--- EXERCISE DETAILS ---
Copy out, exactly as written, only the line containing "Given: Tap the" and the lines after it through the end of the records.

--- WORKING DATA ---
• • •

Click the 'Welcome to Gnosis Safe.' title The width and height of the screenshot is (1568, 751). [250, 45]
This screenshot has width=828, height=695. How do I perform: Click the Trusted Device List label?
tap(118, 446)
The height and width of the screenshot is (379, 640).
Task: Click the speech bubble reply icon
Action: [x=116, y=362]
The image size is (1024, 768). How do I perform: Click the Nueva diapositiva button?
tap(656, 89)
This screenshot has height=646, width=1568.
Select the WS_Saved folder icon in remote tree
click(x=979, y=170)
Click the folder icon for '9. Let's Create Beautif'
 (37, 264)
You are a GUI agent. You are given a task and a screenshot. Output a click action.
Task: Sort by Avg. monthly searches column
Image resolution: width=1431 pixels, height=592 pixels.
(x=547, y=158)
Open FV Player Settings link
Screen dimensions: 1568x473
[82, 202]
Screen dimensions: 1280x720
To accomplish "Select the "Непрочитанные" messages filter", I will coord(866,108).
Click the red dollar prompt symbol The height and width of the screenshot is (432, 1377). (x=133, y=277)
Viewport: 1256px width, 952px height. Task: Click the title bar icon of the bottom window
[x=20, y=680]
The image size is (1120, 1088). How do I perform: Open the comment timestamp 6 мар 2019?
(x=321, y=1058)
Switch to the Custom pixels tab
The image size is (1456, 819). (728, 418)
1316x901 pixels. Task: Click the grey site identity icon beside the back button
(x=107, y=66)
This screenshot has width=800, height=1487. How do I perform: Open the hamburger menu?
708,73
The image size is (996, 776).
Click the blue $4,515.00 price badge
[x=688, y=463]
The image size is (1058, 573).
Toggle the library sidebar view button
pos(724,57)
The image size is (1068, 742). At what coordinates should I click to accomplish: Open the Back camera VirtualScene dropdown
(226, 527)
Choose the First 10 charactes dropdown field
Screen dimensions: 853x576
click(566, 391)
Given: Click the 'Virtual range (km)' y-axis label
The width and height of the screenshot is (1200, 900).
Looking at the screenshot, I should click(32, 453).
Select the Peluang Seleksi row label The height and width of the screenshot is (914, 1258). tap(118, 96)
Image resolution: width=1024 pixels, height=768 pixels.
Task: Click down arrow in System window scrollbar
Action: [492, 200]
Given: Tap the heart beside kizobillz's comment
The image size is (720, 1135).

• • •

--- ANSWER ---
Given: Tap the heart beside kizobillz's comment
The image size is (720, 1135).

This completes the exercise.